= Frieda Arnold =

British courtier

Frieda Arnold (fl. 1854 – fl. 1859), was a British courtier. She was a dresser (lady's maid) to Queen Victoria between 1854 and 1859. She is known for her correspondence, which gives a valuable historic insight in the life of Queen Victoria's household, and is one of few published of a queen's dresser.

==Life and career==
Frieda Arnold was born in a middle class family in Germany. After the death of her father, she trained as a seamstress and supported herself as a lady's maid. In 1854, she was employed as a Dresser in the chamber staff of Queen Victoria, the Department of the Mistress of the Robes.
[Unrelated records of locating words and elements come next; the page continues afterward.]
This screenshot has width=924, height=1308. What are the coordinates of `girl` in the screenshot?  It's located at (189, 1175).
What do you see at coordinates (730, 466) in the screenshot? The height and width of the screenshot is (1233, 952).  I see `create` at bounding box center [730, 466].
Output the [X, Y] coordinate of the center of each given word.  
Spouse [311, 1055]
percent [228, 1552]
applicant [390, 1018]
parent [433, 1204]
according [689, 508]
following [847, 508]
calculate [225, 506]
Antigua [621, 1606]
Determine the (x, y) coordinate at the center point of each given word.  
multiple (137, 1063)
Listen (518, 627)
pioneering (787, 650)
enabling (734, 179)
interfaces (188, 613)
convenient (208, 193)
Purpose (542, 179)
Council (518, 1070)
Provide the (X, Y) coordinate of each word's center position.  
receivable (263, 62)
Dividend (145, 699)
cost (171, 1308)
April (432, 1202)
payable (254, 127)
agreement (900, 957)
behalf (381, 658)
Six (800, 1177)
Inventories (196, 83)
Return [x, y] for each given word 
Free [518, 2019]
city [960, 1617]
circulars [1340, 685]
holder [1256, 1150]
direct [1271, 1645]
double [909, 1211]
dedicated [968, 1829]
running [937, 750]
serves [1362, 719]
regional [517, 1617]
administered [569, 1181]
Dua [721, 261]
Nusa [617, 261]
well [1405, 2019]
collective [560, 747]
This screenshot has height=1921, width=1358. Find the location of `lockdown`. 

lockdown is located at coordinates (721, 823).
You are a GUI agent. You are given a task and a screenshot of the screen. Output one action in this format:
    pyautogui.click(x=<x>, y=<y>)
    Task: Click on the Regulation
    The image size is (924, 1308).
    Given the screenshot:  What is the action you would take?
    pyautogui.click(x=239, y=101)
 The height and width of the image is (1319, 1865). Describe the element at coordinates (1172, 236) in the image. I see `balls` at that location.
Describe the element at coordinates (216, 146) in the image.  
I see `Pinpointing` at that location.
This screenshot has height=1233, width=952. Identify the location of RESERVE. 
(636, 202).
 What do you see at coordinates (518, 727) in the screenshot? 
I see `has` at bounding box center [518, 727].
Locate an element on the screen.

Victoria had four ladies maids with the title Dresser as well as a group chamber maids who slept in a room close to her, and reportedly had a closer relationship to them than to her aristocratic staff, who were more often temporary and whom she normally had a more distant relationship to. Arnold was employed as a Dresser under the First Dresser or Principle Dresser Marianne Skerrett, and was described as a well educated and intelligent woman. She left the Queen's employment upon her marriage to the photographer Ernst Müller.

==Legacy==
Her correspondence has been preserved and published. As a member of the chamber staff, she was more well informed about the private life of the queen than the rest of the royal household and court, particularly since the royal family privately spoke to each other in German; she did, however, keep her promise not to discuss the private life of the royal family in her correspondence. Her letters nevertheless gives an intimate picture and details of the everyday life of the royal family and the court. She describes her longing home to Germany, her despair of the cold climate and soot in London, and describe the inner royal household with a good eye for details.